Einige deutsche und US-amerikanische Politikexperten sagen aber, dass sich die Außenpolitik der USA gegenüber Deutschland gar nicht so sehr verändern wird, weil viele Forderungen auch unter Präsident Biden bleiben: nach höheren Verteidigungsausgaben, nach dem Stopp der deutsch-russischen Gaspipeline Nordstream 2, nach einer ausgewogenen Handelsbilanz. Sind Sie da optimistischer?
Ich sehe da gar keinen Widerspruch. Ich würde unterscheiden zwischen der Haltung, mit der sich die beiden Länder begegnen – und ihren inhaltlichen Differenzen. Zwischen Merkel und Trump gibt es offensichtlich einen tiefen Graben. Das wird sich unter Biden bessern. Wahr ist aber auch, dass Biden von Trump einiges an Druckmitteln erben wird – nicht nur gegenüber Deutschland und Europa, sondern auch im Verhältnis zu China und anderen Ländern. Und es wäre ungeschickt von der Biden-Regierung, das aufzugeben.
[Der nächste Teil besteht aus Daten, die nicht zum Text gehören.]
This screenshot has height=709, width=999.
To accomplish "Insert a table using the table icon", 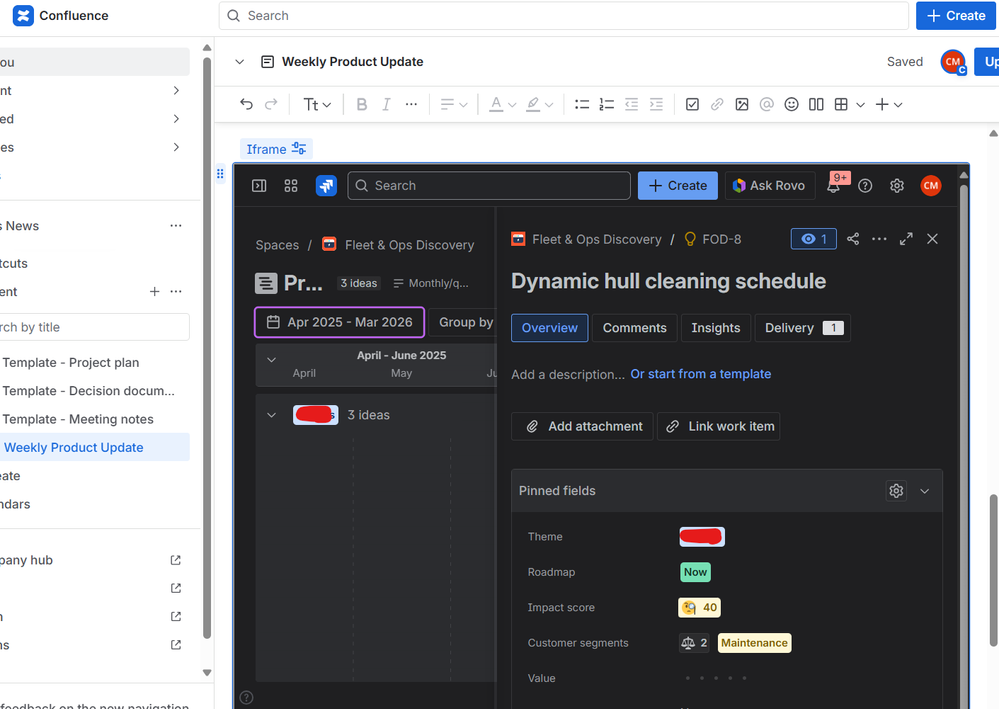I will [841, 104].
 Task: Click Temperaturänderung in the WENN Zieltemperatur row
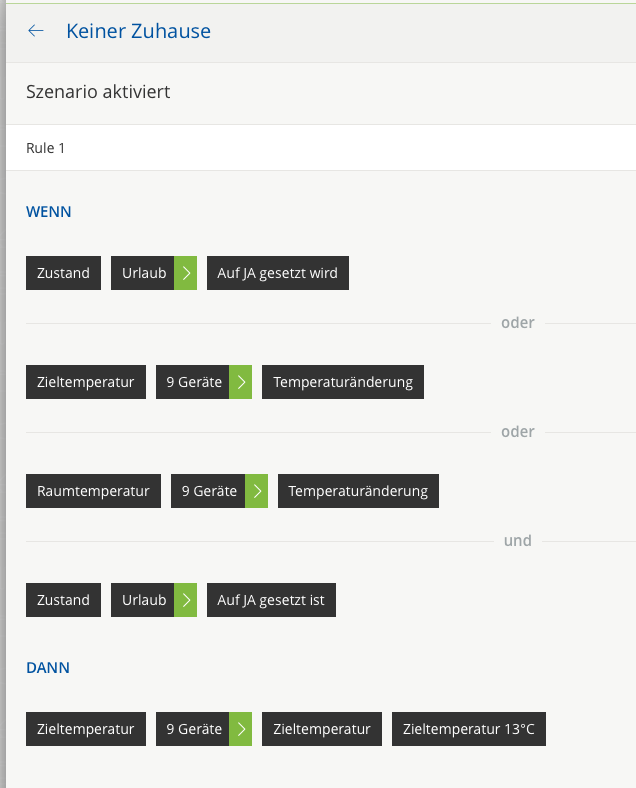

Der letzte demokratische US-Präsident hat in Deutschland schon vor seinem Amtsantritt große Begeisterung ausgelöst. Als Barack Obama noch Präsidentschaftskandidat war, hielt er im Sommer 2008 in Berlin an der Siegessäule eine Rede vor 200.000 Zuhörern. Was glauben Sie, welchen Unterschied zu Obama werden die Menschen in Deutschland bei seinem ehemaligen Vize Biden am stärksten bemerken?
Biden unterscheidet sich in mancher Hinsicht sehr deutlich von Obama. Er entfacht nicht diesen fast schon euphorischen Glauben daran, was alles in der Zukunft möglich ist. Joe Biden ist ein Produkt seiner Erfahrung. Er ist Ausdruck unserer allgemeinen Hoffnungen. Aber er steht für etwas Ähnliches wie Obama: Nämlich, dass ein seriöser Politiker mit einem moralischen Kompass das Leben der Menschen ein bisschen besser, sicherer, gesünder machen und die Menschen etwas näher zusammenbringen kann, wenn er die Regierung anführt. Und das ist schon ein ziemlich großer Unterschied zur Welt in den letzten Wochen von Trumps Präsidentschaft.
Sie meinen, der größte Unterschied zwischen Obama und Biden ist, dass die Welt von 2008 eine ganz andere war als die von 2020?
Naja, es gibt schon große Unterschiede darin, wie beide auf andere Menschen wirken. Biden wird nie eine herzergreifende Rede halten, die Grenzen überwindet und in der sich Inhalte aus der literarischen und der politischen Gedankenwelt kreuzen – so, wie Obama das geschafft hat. Biden ist ein bescheidenerer, politischer Praktiker. Gut möglich, dass wir gerade genau so jemanden brauchen. Während meiner Recherchen für das Buch hat mir einer, der sowohl für Obama als auch für Biden gearbeitet hat, gesagt: "Vielleicht brauchen wir gerade einfach einen langweiligen Präsidenten." Da ist was dran. Ein Problem in den USA ist, dass Politik und Entertainment inzwischen fast komplett übereinstimmen. Wir erwarten mittlerweile von beiden dasselbe. Und das ist katastrophal. Biden ist kein Entertainer. Er zielt nicht darauf ab, Menschen auf Social Media zu unterhalten. Er sieht seine Aufgabe darin, verantwortungsvoll zu regieren. Dafür haben wir ihn gewählt.